(Items listed in a dataset)
##########

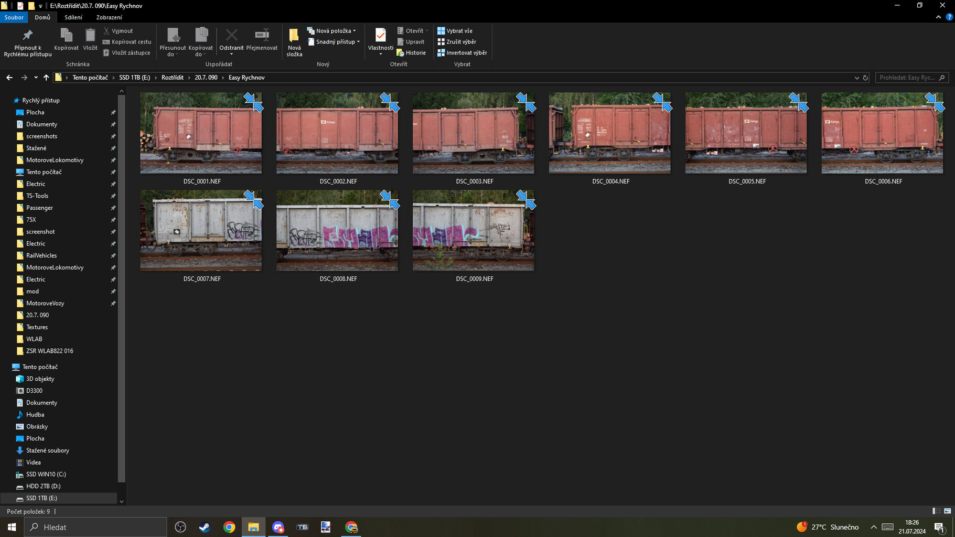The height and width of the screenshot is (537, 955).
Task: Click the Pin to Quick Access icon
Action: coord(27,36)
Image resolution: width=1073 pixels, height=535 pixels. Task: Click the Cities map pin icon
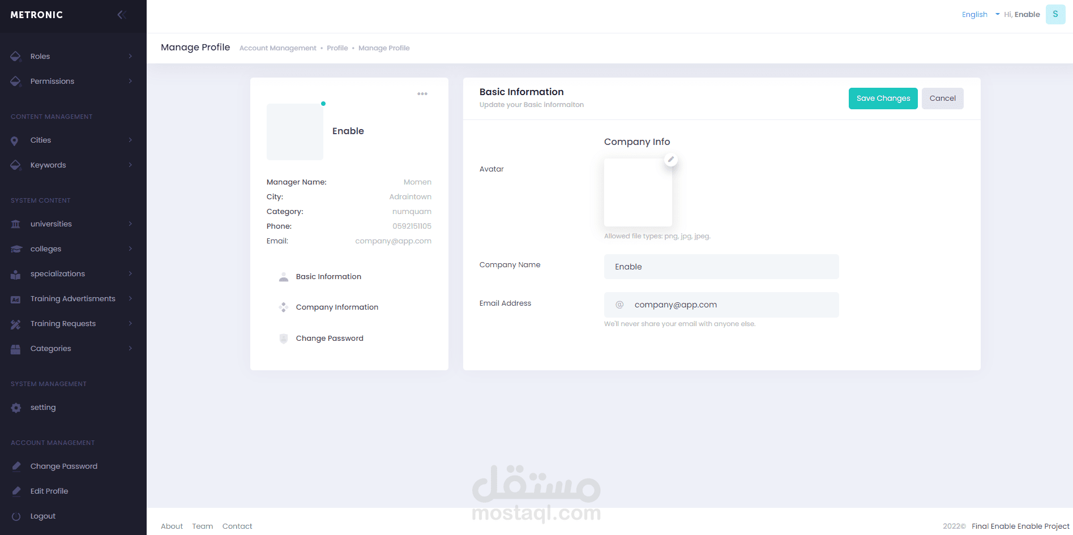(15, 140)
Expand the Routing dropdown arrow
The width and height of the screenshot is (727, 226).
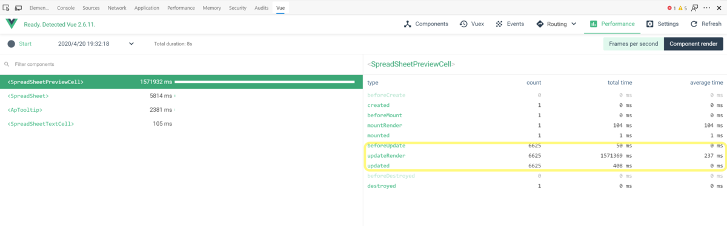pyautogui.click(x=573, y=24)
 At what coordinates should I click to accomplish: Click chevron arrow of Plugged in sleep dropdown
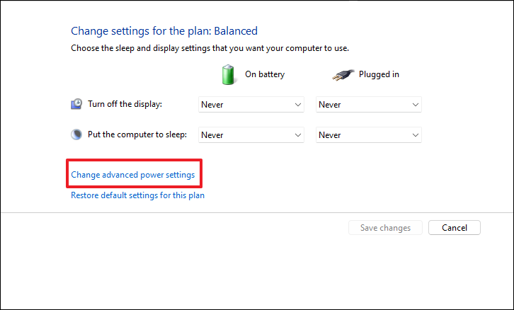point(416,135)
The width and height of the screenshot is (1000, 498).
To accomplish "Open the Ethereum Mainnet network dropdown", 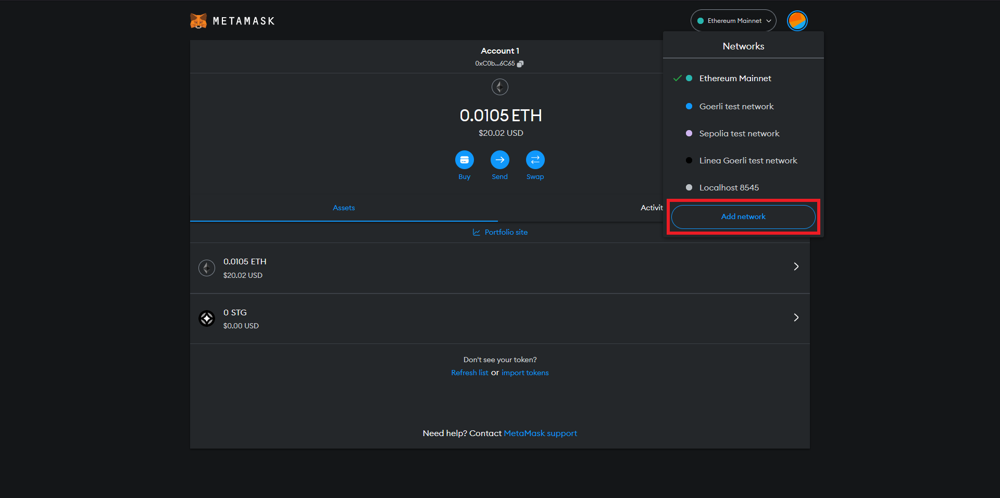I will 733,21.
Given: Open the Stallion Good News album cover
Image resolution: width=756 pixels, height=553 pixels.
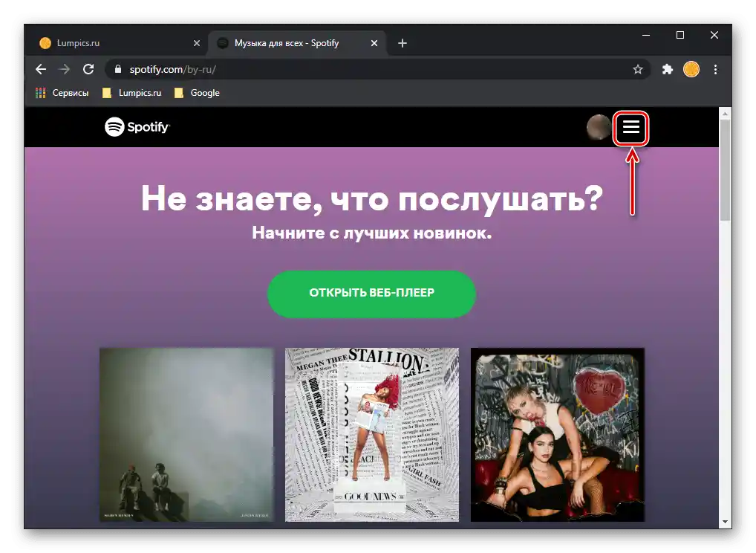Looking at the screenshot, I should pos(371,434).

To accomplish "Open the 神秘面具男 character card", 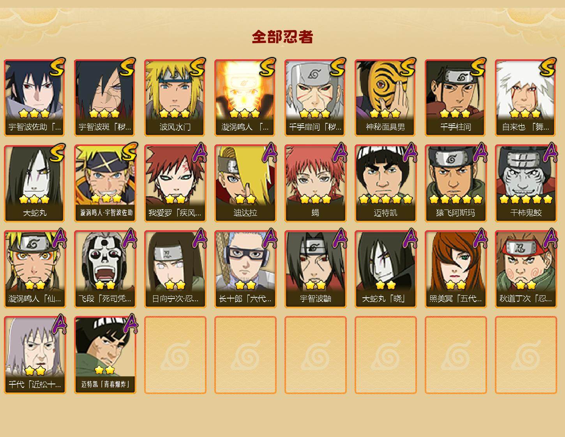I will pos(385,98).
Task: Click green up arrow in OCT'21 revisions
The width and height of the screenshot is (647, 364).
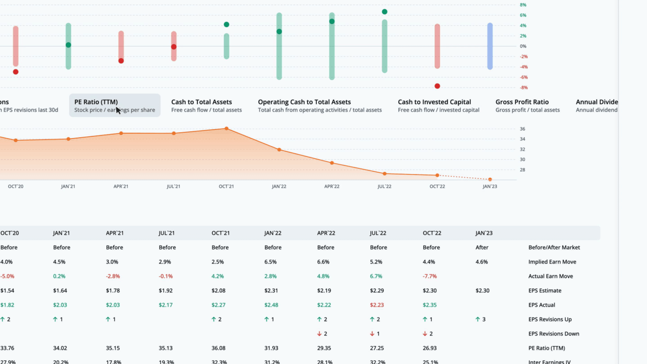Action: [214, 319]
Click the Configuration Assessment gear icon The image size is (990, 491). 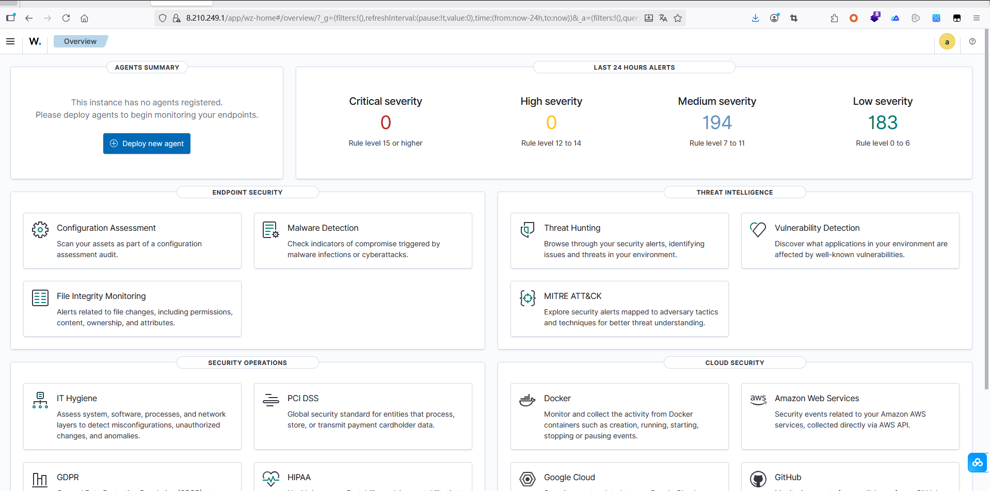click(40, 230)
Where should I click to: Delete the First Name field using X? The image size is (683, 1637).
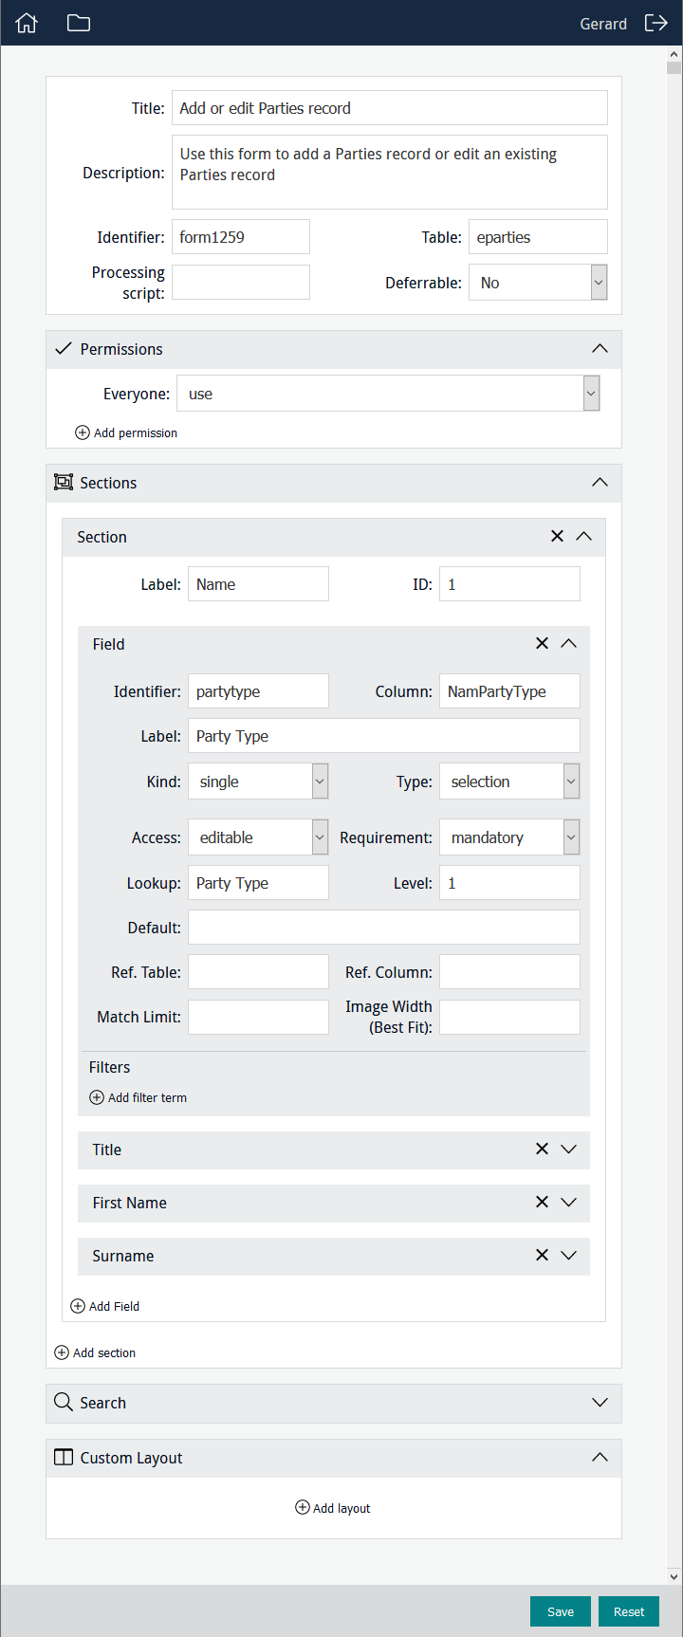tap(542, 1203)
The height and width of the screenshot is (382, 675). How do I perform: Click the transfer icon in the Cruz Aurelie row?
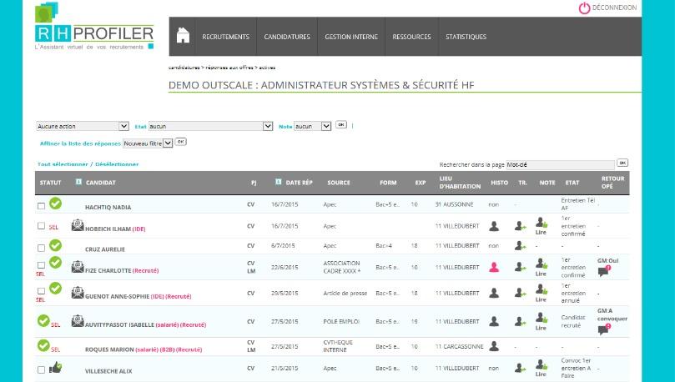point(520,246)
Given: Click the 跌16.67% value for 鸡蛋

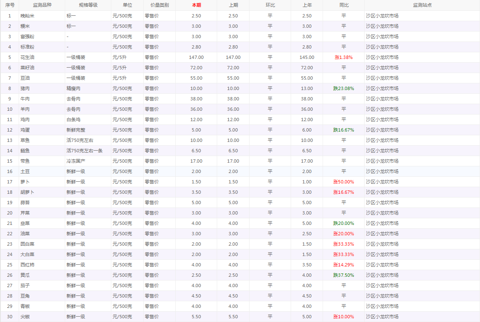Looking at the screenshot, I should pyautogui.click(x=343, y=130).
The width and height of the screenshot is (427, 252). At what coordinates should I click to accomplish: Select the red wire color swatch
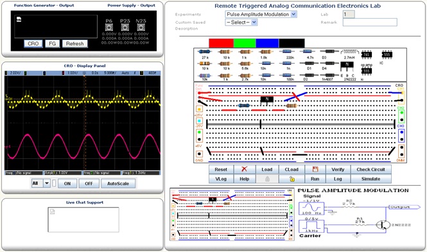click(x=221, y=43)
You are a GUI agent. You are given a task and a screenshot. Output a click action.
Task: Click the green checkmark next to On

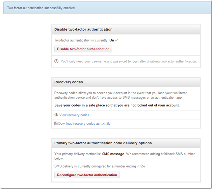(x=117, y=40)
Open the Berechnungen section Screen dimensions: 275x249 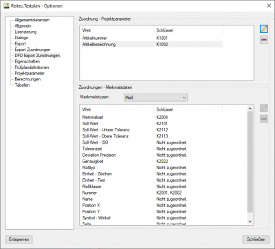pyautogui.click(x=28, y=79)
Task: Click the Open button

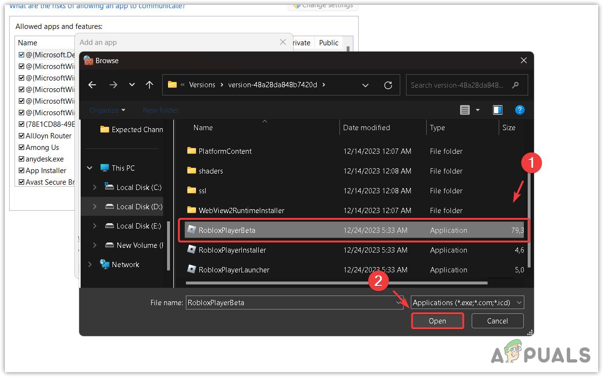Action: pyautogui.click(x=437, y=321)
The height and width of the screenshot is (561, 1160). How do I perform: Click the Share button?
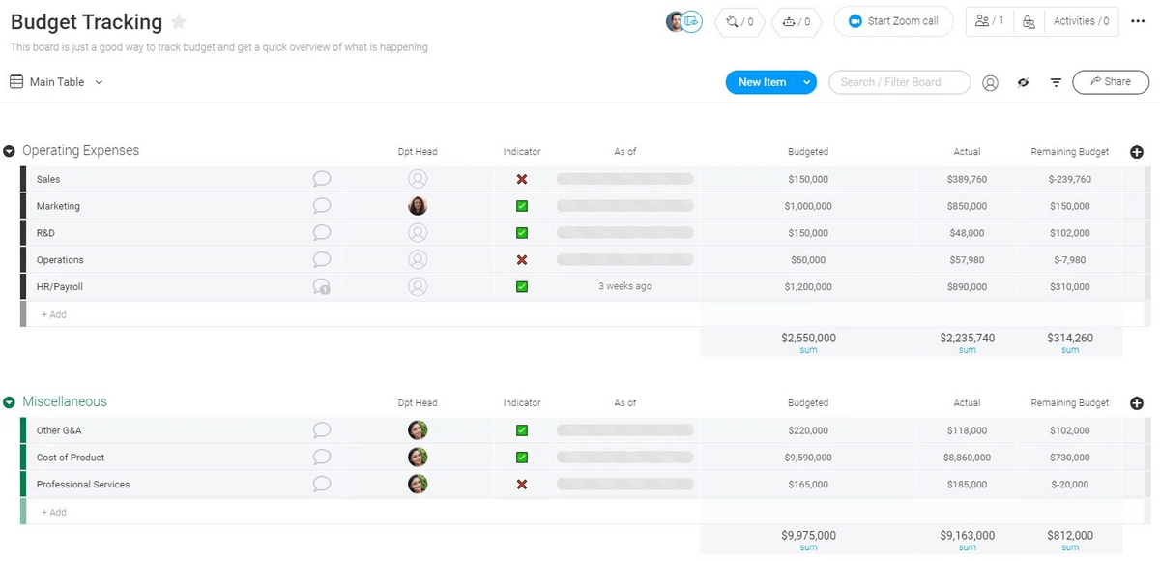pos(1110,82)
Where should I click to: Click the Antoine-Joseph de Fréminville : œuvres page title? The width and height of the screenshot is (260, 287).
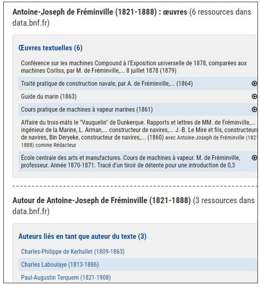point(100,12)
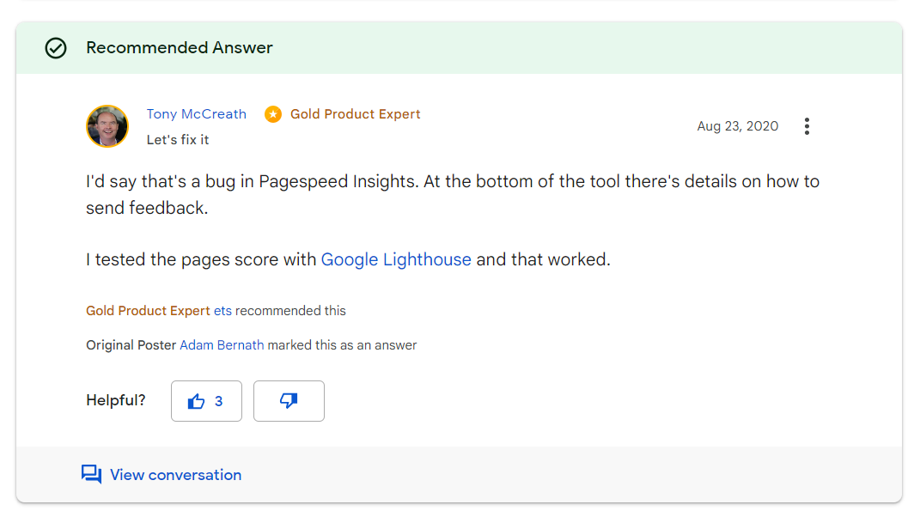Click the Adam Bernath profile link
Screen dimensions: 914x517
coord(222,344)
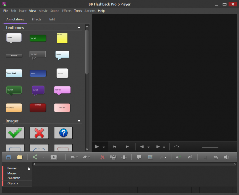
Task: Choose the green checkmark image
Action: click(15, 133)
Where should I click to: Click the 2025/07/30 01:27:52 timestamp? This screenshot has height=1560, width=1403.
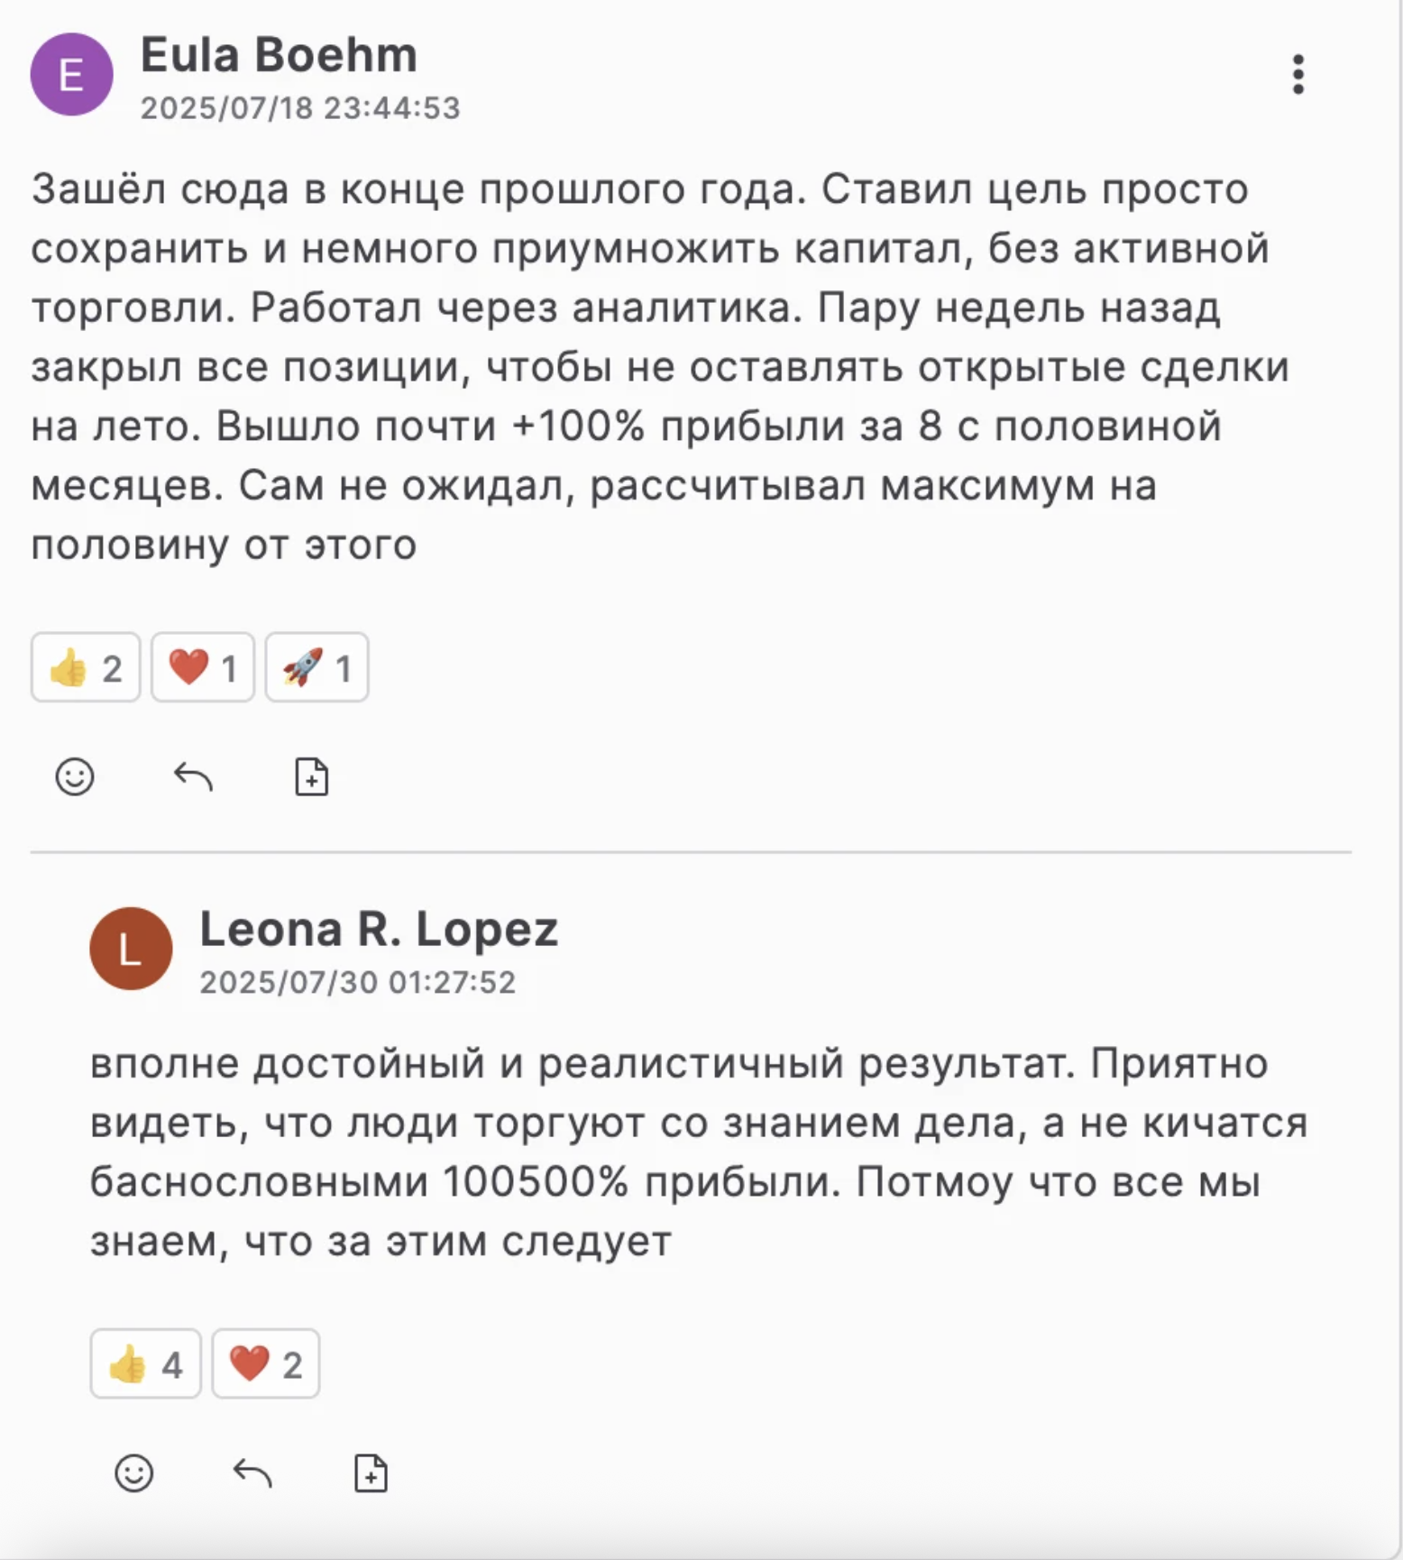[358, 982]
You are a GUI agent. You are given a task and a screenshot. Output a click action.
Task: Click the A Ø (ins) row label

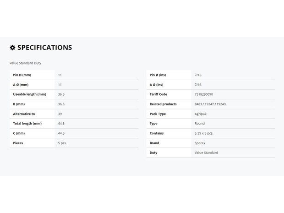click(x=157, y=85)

##########

**TASK DETAILS**:
Omit the pictures, then extract verbatim only those lines that fall between the line containing "Where should I click to: Click the 2025/07/30" and the final line of the records above, both included.

**EXERCISE RESPONSE**:
Where should I click to: Click the 2025/07/30 01:27:52 timestamp? This screenshot has height=1560, width=1403.
[358, 982]
You are a GUI agent. You are given a task and a screenshot. Output a click action.
Task: Click the A Ø (ins) row label

click(x=157, y=85)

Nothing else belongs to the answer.